Items from a data source:
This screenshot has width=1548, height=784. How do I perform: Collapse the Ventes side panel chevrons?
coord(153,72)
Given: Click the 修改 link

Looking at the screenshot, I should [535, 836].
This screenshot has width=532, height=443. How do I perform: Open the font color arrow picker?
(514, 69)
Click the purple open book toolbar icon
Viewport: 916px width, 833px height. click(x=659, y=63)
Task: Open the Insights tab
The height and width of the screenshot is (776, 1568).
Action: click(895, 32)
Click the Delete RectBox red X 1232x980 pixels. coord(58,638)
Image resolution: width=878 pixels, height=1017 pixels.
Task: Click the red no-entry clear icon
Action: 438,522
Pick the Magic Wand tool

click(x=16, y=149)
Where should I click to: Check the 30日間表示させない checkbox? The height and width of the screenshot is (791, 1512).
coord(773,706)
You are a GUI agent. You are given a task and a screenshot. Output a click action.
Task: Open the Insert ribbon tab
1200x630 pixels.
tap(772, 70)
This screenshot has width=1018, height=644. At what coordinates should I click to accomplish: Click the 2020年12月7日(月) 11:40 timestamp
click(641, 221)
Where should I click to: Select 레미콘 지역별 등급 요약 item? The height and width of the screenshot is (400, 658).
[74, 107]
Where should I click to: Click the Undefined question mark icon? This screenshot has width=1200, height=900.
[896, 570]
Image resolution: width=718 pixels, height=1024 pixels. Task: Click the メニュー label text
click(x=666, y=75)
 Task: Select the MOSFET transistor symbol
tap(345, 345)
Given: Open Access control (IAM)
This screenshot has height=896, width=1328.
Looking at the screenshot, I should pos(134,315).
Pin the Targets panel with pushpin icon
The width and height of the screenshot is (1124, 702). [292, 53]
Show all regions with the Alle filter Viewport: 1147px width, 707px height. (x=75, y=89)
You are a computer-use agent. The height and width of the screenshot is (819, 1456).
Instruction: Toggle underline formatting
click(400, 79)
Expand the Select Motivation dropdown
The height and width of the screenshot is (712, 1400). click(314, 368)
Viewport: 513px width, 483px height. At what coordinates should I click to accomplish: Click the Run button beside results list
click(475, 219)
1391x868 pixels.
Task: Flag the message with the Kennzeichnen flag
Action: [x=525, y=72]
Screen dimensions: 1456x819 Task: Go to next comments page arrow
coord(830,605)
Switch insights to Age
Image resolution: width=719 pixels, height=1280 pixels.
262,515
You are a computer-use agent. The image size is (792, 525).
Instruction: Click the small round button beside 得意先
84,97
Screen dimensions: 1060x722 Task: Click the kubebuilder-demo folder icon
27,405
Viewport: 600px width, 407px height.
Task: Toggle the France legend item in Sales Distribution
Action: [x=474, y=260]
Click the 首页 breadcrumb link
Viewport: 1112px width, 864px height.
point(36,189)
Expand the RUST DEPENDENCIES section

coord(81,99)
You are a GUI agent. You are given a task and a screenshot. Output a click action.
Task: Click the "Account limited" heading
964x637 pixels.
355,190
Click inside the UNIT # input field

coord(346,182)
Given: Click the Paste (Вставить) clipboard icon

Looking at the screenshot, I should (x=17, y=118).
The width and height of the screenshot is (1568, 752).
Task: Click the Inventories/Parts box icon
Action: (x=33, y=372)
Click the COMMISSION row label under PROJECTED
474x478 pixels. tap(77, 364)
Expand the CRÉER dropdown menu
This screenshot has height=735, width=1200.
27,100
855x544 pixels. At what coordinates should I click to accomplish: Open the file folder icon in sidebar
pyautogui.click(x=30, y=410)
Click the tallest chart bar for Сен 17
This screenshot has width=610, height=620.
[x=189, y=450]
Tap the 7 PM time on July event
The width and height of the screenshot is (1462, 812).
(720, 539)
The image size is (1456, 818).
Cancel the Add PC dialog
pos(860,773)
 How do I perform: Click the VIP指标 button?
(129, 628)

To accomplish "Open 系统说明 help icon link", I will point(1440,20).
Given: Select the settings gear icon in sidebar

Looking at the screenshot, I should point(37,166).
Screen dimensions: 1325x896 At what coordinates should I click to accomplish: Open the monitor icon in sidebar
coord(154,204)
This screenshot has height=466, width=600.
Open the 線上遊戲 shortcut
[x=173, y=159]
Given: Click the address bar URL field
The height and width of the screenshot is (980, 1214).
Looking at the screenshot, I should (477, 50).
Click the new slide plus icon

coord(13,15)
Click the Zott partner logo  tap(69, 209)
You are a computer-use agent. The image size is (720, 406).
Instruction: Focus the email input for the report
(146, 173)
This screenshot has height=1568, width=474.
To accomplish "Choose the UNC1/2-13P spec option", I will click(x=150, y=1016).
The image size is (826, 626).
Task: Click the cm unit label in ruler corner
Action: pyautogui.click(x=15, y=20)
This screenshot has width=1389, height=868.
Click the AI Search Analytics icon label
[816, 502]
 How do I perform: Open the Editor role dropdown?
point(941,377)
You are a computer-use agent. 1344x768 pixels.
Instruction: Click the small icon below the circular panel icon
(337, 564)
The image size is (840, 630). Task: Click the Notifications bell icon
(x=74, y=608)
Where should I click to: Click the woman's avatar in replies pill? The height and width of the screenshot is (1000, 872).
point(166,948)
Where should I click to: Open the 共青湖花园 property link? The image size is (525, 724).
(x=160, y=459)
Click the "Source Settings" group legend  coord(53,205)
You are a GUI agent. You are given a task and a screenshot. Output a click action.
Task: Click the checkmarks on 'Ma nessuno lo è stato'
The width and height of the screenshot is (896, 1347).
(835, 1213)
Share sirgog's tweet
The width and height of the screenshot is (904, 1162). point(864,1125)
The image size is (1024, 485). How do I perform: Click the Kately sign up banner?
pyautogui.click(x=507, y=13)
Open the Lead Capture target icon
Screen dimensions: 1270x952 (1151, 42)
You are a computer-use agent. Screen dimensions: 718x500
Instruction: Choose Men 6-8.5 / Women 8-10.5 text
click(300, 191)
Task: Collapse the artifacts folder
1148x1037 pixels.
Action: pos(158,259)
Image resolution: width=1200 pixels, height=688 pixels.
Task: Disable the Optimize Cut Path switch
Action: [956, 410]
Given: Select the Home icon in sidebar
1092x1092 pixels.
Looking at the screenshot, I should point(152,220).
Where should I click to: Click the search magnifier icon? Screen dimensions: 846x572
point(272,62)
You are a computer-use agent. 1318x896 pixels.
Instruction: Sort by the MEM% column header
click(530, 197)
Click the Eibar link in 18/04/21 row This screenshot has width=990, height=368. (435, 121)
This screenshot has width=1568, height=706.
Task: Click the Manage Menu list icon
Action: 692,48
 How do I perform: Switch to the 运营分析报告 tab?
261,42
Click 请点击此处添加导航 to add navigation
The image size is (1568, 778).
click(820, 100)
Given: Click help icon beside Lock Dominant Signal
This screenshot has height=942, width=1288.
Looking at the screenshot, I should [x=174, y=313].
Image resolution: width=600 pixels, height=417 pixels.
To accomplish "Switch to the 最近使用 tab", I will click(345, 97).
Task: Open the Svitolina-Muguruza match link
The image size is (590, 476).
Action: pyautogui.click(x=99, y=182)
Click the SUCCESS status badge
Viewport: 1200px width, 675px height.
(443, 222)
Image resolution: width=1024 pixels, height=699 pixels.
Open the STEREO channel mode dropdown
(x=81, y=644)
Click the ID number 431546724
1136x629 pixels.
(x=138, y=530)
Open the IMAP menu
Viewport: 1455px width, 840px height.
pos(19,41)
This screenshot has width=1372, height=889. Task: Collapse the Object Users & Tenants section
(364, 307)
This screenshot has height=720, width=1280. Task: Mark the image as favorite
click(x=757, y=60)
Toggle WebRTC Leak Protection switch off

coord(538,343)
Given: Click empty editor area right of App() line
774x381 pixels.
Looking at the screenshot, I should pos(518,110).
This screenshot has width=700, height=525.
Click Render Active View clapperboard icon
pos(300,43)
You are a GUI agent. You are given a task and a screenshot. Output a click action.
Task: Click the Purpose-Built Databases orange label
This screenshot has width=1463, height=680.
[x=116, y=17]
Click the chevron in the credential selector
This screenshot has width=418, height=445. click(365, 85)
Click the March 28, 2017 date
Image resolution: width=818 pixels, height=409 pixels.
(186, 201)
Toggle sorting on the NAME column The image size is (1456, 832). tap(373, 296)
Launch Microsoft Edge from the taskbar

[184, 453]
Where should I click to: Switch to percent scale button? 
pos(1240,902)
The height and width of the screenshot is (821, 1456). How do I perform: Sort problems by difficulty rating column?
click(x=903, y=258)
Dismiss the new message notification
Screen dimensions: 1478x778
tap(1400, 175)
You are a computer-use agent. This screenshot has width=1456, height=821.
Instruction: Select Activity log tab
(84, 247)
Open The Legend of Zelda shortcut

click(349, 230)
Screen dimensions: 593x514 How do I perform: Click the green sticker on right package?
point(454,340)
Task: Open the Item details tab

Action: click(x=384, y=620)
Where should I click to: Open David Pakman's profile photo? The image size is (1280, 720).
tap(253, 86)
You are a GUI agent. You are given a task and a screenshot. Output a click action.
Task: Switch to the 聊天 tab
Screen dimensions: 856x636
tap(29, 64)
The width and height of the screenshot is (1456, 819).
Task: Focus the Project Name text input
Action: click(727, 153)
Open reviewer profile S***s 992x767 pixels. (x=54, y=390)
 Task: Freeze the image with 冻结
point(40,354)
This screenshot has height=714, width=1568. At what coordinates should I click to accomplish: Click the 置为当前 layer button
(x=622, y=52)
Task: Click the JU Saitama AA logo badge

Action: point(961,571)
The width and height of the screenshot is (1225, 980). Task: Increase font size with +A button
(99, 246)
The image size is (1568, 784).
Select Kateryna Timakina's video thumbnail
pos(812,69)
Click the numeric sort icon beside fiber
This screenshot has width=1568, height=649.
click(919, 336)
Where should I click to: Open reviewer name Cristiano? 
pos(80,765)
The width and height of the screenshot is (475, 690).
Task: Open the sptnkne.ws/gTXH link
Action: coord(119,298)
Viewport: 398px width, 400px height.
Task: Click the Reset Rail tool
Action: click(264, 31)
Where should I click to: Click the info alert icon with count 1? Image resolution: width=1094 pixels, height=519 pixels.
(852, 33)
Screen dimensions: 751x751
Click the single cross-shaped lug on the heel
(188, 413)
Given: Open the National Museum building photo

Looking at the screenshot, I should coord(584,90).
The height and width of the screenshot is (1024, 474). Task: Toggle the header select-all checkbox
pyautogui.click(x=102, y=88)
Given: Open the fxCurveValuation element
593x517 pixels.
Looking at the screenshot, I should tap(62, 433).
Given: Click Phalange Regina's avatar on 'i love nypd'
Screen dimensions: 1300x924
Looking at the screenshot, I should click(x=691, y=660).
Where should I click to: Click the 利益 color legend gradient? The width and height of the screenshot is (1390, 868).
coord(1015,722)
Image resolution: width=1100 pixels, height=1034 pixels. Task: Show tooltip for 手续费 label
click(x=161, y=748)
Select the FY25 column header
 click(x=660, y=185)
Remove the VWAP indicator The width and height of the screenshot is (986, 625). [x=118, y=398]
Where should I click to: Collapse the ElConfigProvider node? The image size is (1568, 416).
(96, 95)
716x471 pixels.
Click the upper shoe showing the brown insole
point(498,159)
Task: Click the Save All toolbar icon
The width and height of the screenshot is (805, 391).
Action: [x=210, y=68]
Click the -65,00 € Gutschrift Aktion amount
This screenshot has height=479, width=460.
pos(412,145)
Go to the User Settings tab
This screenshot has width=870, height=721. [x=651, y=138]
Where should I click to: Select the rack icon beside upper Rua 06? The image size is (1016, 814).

▶ _Exercise prompt_
Rewrite the lines from the line with "You are a computer-use agent. This" up to and including the line with "Action: click(x=384, y=620)", replacing "Activity log" with "History" and keeping everything else the same.

▶ _Expected output_
You are a computer-use agent. This screenshot has width=1456, height=821.
Instruction: Select History tab
(84, 247)
Open The Legend of Zelda shortcut

click(349, 230)
Screen dimensions: 593x514 How do I perform: Click the green sticker on right package?
point(454,340)
Task: Open the Item details tab

Action: click(x=384, y=620)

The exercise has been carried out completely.